── Task input
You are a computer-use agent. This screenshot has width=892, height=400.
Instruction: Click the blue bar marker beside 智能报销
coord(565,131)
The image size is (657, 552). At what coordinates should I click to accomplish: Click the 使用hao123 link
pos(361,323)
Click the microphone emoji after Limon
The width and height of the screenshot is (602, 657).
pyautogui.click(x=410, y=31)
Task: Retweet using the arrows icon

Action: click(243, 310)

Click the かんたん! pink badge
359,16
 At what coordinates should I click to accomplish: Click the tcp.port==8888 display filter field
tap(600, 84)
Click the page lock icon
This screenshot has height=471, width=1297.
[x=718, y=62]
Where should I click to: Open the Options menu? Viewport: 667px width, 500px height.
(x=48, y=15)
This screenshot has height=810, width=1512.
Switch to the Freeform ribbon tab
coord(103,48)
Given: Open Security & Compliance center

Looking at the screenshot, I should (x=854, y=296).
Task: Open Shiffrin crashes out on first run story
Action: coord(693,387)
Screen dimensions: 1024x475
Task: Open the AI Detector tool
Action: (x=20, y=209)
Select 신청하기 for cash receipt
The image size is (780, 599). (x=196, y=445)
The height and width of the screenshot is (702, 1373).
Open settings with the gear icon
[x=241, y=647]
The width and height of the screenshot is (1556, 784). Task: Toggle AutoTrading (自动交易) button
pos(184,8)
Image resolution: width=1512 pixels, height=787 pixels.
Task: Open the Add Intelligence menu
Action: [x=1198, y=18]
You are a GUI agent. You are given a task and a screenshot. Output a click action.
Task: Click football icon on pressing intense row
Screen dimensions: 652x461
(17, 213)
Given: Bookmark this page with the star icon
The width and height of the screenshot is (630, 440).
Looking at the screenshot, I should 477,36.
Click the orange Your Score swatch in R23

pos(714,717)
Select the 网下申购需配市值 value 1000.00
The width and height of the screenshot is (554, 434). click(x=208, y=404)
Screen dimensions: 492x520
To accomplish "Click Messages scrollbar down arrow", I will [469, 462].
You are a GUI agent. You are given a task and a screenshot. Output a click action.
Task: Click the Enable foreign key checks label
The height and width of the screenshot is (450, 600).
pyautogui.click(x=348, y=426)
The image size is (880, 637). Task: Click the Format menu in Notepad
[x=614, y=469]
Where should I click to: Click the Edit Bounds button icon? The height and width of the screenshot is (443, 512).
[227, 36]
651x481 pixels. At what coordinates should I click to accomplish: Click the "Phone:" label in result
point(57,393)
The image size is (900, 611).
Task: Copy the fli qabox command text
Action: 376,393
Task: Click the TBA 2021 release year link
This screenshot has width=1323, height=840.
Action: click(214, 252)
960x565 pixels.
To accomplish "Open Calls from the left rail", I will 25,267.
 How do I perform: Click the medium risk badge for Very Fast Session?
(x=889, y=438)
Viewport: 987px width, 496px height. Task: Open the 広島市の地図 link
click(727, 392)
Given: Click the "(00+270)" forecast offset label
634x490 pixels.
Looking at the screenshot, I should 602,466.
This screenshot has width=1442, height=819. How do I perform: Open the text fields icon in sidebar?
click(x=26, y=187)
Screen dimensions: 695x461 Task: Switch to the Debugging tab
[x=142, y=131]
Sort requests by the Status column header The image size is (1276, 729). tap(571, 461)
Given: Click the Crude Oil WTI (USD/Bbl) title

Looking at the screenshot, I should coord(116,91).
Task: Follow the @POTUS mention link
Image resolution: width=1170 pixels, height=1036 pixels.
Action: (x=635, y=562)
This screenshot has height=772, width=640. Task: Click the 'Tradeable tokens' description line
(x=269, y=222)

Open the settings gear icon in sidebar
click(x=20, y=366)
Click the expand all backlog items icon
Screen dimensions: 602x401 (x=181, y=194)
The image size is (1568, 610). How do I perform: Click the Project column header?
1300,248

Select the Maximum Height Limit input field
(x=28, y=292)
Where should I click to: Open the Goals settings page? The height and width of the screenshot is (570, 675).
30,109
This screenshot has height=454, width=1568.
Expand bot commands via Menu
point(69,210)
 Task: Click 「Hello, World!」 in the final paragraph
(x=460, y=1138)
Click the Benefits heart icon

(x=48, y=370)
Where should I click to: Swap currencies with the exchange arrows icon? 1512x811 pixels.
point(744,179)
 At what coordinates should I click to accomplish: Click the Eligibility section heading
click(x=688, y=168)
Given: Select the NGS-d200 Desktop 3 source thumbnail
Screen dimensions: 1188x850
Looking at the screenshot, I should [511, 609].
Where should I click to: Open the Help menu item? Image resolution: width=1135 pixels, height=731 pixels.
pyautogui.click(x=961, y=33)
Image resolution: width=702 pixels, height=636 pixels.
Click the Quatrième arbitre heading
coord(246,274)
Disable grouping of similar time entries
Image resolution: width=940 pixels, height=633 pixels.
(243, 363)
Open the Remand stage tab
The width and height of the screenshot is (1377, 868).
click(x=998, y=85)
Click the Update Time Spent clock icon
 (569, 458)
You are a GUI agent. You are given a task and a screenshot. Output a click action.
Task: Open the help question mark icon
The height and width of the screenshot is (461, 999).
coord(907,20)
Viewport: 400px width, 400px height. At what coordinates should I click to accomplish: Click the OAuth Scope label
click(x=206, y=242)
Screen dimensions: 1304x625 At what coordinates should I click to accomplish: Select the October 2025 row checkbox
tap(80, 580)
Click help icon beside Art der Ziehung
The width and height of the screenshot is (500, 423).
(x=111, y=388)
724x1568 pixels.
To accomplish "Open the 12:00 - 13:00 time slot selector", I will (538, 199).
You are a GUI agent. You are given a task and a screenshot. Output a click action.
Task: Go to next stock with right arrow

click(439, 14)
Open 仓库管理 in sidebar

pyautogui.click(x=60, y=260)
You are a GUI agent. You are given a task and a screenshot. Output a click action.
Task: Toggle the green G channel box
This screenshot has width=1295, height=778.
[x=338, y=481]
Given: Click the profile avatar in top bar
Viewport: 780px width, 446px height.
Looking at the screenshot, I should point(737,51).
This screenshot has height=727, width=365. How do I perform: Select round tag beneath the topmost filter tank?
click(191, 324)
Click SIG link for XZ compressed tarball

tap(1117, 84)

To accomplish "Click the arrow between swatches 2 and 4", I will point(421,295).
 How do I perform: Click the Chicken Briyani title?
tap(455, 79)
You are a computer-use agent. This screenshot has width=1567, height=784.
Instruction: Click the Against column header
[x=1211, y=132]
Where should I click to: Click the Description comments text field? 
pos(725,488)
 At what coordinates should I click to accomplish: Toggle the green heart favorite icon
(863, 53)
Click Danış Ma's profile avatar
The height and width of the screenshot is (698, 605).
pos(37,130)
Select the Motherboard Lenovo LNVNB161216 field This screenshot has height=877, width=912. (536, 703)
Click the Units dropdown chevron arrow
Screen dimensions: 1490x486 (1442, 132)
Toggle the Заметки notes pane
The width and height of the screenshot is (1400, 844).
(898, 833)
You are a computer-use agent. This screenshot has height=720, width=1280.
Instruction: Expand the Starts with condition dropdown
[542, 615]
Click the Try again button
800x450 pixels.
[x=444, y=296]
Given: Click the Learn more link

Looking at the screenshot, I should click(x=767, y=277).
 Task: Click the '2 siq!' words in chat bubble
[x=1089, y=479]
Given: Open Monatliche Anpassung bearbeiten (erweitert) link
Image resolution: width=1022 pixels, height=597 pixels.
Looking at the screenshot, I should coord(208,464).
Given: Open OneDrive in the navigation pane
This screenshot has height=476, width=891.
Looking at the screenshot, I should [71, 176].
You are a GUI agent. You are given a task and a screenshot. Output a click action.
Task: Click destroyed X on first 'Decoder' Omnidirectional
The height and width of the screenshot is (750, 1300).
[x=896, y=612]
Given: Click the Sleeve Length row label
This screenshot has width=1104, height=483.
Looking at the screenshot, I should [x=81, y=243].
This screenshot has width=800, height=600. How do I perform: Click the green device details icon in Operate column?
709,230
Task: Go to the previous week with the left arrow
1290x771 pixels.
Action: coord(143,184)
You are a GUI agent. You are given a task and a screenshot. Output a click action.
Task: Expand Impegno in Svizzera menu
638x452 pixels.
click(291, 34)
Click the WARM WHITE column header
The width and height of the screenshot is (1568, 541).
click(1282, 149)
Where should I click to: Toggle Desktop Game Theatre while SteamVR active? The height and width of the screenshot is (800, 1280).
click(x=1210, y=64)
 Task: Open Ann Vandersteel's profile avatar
────
• What to produce:
This task calls for each line of the material that contains "left".

• Worked solution:
To accomplish "Open Calls from the left rail", I will 25,267.
Task: Go to the previous week with the left arrow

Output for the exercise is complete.